## Work required
Which of the lines in the data below contain the string "target"? Copy each of them.

## Exercise data
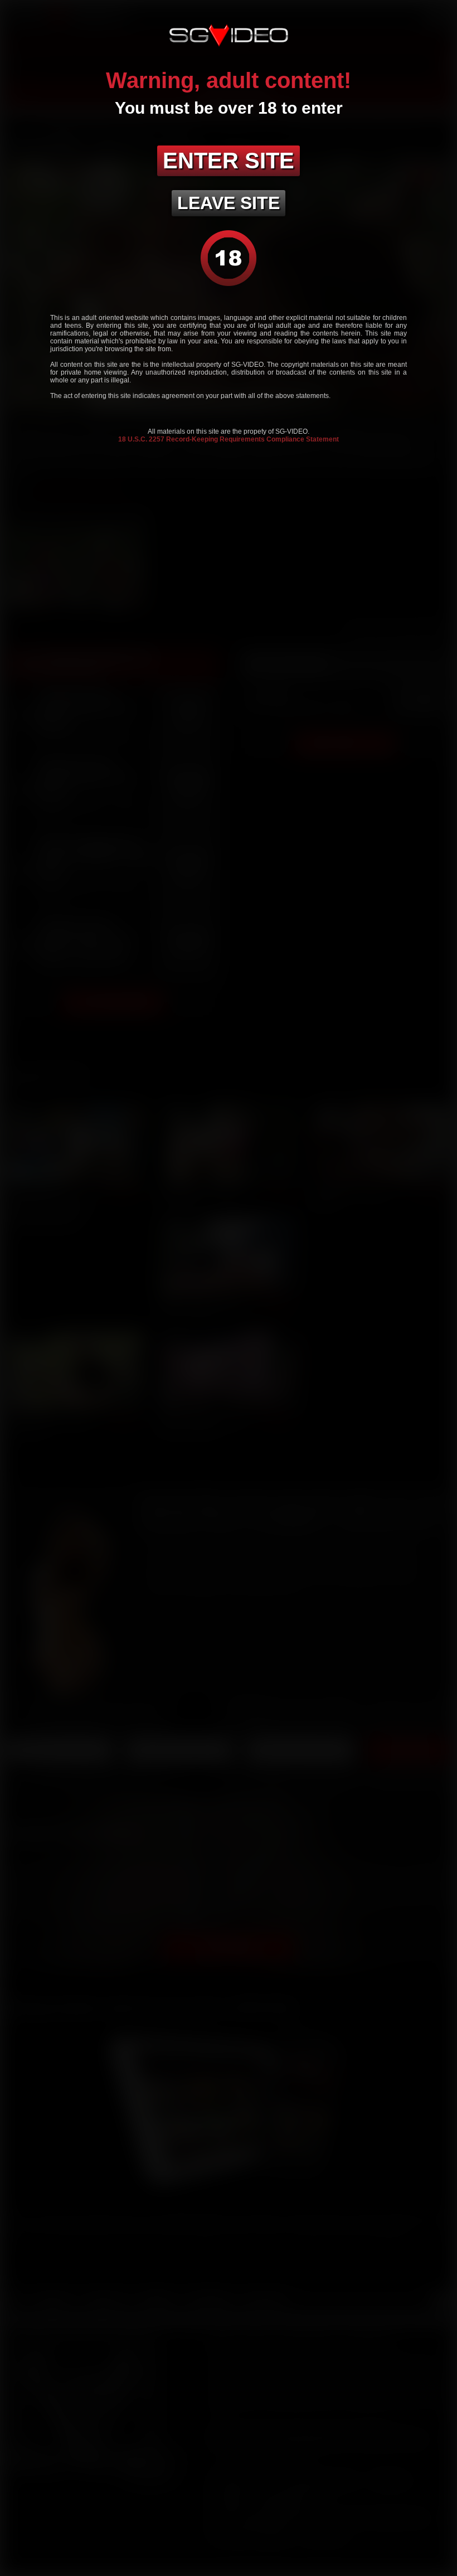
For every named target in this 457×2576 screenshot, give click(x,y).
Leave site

...

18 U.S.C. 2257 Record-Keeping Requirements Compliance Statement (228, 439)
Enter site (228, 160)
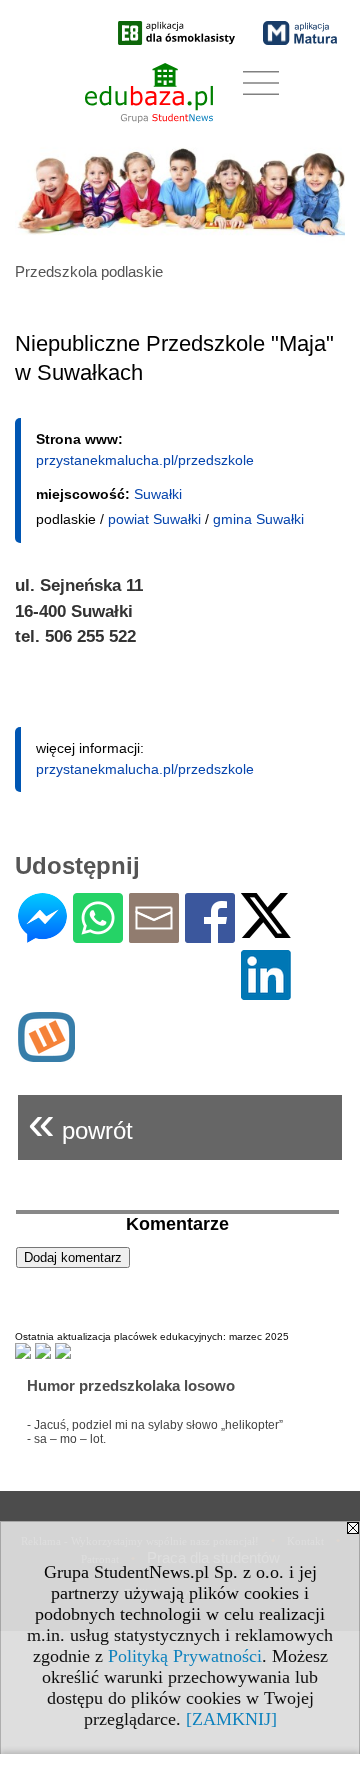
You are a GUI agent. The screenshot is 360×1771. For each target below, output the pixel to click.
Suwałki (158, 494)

## Solution to this task
For every named target in this 457×2576 screenshot, give click(x,y).
You are a GUI agent. The screenshot is 360×1771. For each target below, output the pixel to click.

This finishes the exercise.